My training structure at the moment is typically three days on, one off, as planned. Though I rest depending on when I need it, so sometimes I don't always make it to three days before I have a rest day. Also, of note, is that I am still not running often, so you won't see the typical aerobic runs interspersed throughout. Likely a good thing though, as they might send me over the edge if added in. Also, this kind of work is only planned to be held for three weeks max. After that, I will have a recovery week. A VERY big recovery week. As this particular training block is meant to overload my body to a much deeper fatigue than one might normally attempt.
But, here is an example of what my last three day swim/bike block looked like:
Wed AM- 39 mile bike, very hard. First 45 minutes doing all that I could to stay on Andrey's (Russian Pro) wheel.
Wed PM- 2000yd swim. Main set: 2x200, 4x100 hard.
Thurs AM- 82 mile bike, hilly and hard. With Nina Kraft and Teemo. Cracked from dehydration near the end.
Thurs PM- 2500lcm swim. Lots of fluff, too tired to swim a hard pace.
Fri AM- 40 mile bike, solo, medium hard.
Fri PM- 28 mile bike, hilly, medium hard, with 3 x 3 minute all out intervals.
Fri PM- 4 mile run, 4x800 on track at 5k pace.

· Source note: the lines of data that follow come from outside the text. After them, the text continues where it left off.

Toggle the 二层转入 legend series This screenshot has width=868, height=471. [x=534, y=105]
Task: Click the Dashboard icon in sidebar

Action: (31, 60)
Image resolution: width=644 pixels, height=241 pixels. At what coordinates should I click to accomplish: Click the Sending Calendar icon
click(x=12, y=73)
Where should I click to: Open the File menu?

Fri PM- 600lcm swim, cool down from run.
As you can see, each day has quite a bit of intensity. At the end of this, I felt surprisingly good. However, it turned out I needed two relatively, short, easy days instead of one before I could get back to a hard workout again. This is fine. Broken down to simplicity, the way to get faster is to overload your body and let it recover. Again and again and again. For most, it will likely be one or two hard days before a recovery day, but with experience and fitness, the body becomes able to handle more and more. One of the pros I train with often goes four on, one off. His off day is usually only an easy swim or bike, but for his "on" days, he is swimming, biking AND running very fast and very hard for most of it. Very little is what most would consider relaxed or easy. Though since he is an Ironman athlete coming from an ITU background, for him most of his workouts are considered "not hard".